What Israel has been doing is conducting "targeted assassinations" of senior Hamas leaders and of those involved in the manufacture and deployment of the rockets. The strikes have mainly been done by guided missiles fired from attack helicopters. But of course, the West condemns those strikes, apparently for no other reason that sometimes, despite Israel's pains to be precise, other Gazans are killed or wounded. That and the now-reflexive response that "it's Israel's fault" no matter what happens.

From Israel's own perspective, invading Gaza is not an option. It would bog the country down for years of occupation at prohibitive cost in both money and lives of Israeli troops. And of course it would also be condemned by the West and the UNSC. Finally, Israelis are acutely aware that a a Jewish country, founded because of the Holocaust, is morally restrained in unique ways from "going Roman" on Gaza, no matter how many rockets fly from there.

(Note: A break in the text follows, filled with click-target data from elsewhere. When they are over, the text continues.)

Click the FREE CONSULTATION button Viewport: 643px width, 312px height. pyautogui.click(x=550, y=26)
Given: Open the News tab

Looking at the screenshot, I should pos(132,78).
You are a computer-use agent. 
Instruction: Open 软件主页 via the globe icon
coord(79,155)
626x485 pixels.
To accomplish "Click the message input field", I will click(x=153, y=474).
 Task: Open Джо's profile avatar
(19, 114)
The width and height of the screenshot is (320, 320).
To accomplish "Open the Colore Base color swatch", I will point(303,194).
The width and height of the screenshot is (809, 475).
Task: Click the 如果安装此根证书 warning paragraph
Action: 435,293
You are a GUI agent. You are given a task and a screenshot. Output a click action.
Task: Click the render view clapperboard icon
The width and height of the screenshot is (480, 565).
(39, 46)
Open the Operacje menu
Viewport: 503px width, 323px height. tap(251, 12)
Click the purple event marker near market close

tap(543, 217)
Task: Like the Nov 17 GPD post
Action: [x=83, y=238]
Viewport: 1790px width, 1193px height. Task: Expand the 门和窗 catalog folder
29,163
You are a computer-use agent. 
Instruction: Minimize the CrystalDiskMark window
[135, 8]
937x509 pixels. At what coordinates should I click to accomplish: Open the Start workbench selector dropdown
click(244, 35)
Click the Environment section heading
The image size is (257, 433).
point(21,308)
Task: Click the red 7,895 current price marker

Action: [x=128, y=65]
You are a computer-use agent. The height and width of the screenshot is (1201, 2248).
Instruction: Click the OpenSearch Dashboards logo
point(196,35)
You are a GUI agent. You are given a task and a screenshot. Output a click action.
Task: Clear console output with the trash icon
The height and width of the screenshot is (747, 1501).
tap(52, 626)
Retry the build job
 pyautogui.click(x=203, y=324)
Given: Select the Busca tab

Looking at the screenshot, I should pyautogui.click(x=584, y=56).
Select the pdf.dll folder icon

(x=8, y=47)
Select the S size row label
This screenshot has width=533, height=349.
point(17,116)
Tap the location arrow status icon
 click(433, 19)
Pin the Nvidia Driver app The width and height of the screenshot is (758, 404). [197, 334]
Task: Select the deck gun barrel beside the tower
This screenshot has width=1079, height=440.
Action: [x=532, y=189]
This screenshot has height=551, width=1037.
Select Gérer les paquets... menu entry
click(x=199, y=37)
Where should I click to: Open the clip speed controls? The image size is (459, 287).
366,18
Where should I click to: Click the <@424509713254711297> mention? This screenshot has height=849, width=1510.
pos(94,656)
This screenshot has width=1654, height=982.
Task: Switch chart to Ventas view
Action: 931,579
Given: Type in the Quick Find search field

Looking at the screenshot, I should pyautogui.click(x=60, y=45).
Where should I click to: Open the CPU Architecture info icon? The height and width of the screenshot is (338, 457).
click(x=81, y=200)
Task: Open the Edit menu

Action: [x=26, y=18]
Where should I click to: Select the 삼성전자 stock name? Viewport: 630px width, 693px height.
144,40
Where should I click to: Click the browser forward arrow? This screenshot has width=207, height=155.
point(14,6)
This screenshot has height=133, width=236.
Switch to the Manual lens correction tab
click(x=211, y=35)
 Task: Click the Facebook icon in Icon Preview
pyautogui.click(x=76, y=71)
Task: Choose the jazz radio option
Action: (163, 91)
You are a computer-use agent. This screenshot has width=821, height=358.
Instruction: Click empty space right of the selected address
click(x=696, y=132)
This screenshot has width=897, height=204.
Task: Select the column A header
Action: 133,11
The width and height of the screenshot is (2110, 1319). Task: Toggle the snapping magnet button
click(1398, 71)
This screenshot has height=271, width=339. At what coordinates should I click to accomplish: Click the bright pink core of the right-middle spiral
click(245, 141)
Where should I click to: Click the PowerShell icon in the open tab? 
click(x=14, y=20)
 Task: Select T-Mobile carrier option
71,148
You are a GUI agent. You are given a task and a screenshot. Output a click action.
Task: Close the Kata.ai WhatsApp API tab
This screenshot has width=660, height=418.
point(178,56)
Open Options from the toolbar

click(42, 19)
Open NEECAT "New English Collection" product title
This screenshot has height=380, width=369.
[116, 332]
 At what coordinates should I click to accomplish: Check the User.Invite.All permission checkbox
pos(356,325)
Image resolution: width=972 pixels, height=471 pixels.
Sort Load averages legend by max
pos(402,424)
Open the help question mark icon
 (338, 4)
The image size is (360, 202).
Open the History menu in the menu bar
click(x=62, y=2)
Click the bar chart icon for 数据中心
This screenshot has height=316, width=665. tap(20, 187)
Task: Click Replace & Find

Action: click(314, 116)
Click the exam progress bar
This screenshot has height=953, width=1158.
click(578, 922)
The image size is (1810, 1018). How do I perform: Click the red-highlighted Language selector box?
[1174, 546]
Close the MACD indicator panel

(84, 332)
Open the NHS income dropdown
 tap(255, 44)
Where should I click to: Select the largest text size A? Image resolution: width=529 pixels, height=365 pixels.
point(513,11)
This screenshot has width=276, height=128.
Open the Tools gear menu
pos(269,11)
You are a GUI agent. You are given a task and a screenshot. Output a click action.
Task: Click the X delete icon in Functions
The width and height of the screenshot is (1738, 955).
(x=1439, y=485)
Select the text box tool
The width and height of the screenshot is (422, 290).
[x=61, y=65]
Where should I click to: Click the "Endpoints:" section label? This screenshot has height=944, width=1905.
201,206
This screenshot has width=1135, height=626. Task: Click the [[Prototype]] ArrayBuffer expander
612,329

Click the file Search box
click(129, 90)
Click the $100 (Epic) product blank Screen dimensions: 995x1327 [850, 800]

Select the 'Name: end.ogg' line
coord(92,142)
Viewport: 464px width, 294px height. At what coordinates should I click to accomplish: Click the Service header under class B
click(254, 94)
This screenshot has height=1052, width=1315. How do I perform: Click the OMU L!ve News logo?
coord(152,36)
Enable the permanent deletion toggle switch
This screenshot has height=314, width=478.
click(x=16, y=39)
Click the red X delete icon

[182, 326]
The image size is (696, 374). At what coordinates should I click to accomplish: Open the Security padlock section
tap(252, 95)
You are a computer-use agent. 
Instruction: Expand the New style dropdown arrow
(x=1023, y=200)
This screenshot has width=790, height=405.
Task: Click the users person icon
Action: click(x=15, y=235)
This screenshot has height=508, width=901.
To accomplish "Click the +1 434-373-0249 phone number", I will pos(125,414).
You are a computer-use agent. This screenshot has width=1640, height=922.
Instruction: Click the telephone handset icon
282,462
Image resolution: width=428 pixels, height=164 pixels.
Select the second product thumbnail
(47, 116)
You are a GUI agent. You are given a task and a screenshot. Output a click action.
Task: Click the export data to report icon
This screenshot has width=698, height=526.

So Hamas gets to play its Sederot Gambit with impunity and insignificant cost to itself or to Gazans. Hamas can make life unendurable for thousands of Israelis who simply want to live in their own country. And the gambit is working not because of Israel's own lack of options, but because the West, which could make life very hard for Hamas and could interdict its supplies of lethal materials from Iran, averts its eyes, pretends it isn't happening, and washes its hands of the whole situation.

Update: Herb Keinon, reporting from Israel, says that Israel may be about to launch a "large-scale incursion into Gaza."
According to defense sources, the goals of such an operation - reportedly in the planning stages for weeks if not months - would not "merely" be to reduce the threat of rocket fire and rocket manufacturing in the Gaza Strip, but would also likely entail paralyzing the Hamas government's ability to operate, and even include "regime change."
We'll see. The Olmert government pretty much proved in 2006's Lebanon invasion that it does not have the stomach or the will to bring military campaigns to actual decision. There's no real reason to think it will be more determined this time.